Participatory financial instruments are a quick and easy way to receive lenders while retaining full ownership of the company. They are atypical financial instruments, for which there is no specific regulation and ample autonomy is left to the issuing company to define the rights to which holders are entitled. SFPs have existed since 2012 (Decree Law 179/2012) but have recently been made available not only to start-ups but also to innovative SMEs.
What are the most popular participatory financial instruments?
In general, this category includes the means by which a start-up or innovative SME can raise funding and other resources from investors, who are granted a number of rights. The contribution may consist of:
· Pure funding, with an obligation to repay.
· Equity, the repayment of which depends on the company's economic performance.
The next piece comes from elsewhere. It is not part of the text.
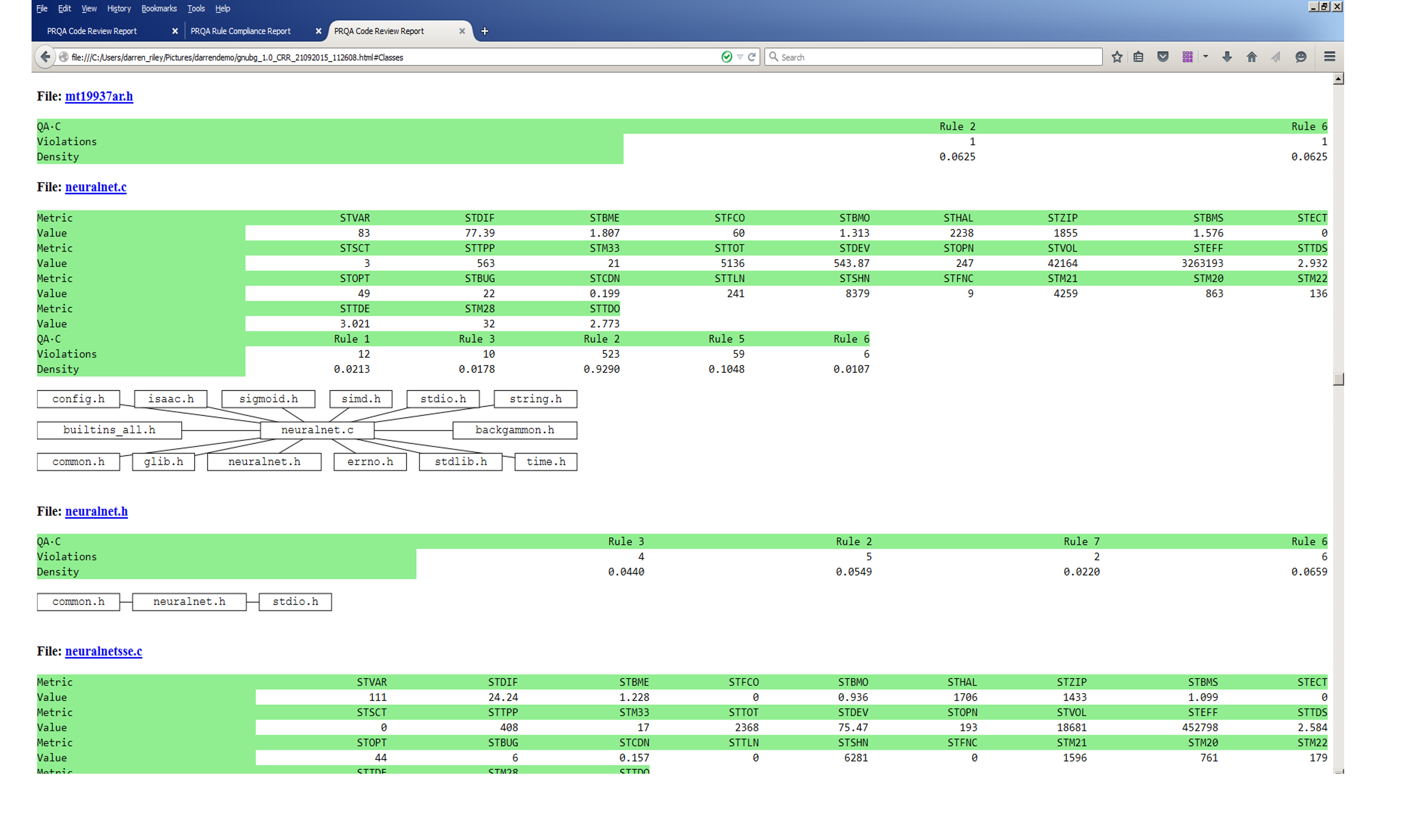Open a new tab with plus button
1405x840 pixels.
(x=485, y=31)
· Works or services, non-returnable.
One of the most common participatory financial instruments is work for equity, which consists of remunerating employees and collaborators by means of financial instruments. However, this type is reserved exclusively for persons who perform services or works for the company.
Two PFS which are aimed at the market outside the company are stock options and warrants. Stock options grant the right to subscribe for shares for a predetermined price (these are option rights generally offered to directors and managers of the company). Warrants grant the right to subscribe to or purchase or sell shares by a maturity date against payment of a predetermined amount, or an amount to be predetermined, in accordance with a specific issue regulation.
The rationale behind the introduction of financial instruments into company law is simple: the legislator wanted to expand the possibilities of corporate financing through flexible instruments for easier access to financial resources not only by shareholders but also by third parties outside the company structure, creating new and alternative financing channels to the traditional banking system.
SFPs vs. shares
The first distinguishing feature of participatory financial instruments, as opposed to shares, is the different form of participation attributable to the subscriber, who does not have the status of shareholder. The latter, in fact, may be a creditor of a participation in profits, or in losses within the limits of the contribution made), or only a creditor of a participation in profits, with a claim to repayment of the contribution, or a creditor of the provision of certain services of the company. In general, the PFS holder has no voting rights in the general meeting of shareholders.
In addition, FPSs, unlike shares, do not realise a new contribution that increases the share capital, but a contribution that cannot be charged to capital. Since they are not new contributions, there is no complex procedure for FPIs as there is for shares and bonds.
Participatory financial instruments, therefore, on the one hand allow the startup to access and benefit from the resources contributed by investors without affecting the decision-making capacity of the existing shareholder structure: the exclusion of voting rights, in particular, prevents the reduction of the shares of existing shareholders; on the other hand, it allows investors who want to bet on the business project to limit their risk to the investment and contribution made.
Ownership of such instruments represents a risk investment since they can be issued without a redemption obligation.
The main advantages of SFPs
We have seen how, for the issuing company, SFPs are a quick form of financing without giving up shares and maintaining control of the company. The rights that the investor acquires through FFS, on the other hand, are of two types:
· capital rights, i.e. forms of remuneration linked to the ownership of the instrument;
· administrative rights, which include the right to vote on specifically designated matters and the right to appoint a member of the board of directors or supervisory board or an auditor. This excludes the right to intervene and vote in the general meeting.
These instruments, therefore, allow for a minor and well-circumscribed involvement in the life of the company, whereby the investor is exempted from playing a necessarily active role in the company, thus allowing ownership to maintain control.
Taxation of FPSs
The tax treatment of FPSs depends on their specific characteristics. In particular, different treatments are distinguished depending on whether the instrument is assimilated to a share, is granted free of charge to employees or to managers/employees against a contribution in cash or in kind.
In the first case, i.e. where the participatory financial instrument can be assimilated to a share, the profits received, which must depend exclusively on the economic performance of the company, will be taxed as capital income.
A final consideration is that the possibility of issuing participatory financial instruments must be provided for in the articles of association of the issuing company. The shareholders must regulate its content, the conditions of issue (and possibly circulation), as well as possible sanctions in the event of non-compliance. All this must be formalised by means of an appropriate regulation, directly in the articles of association.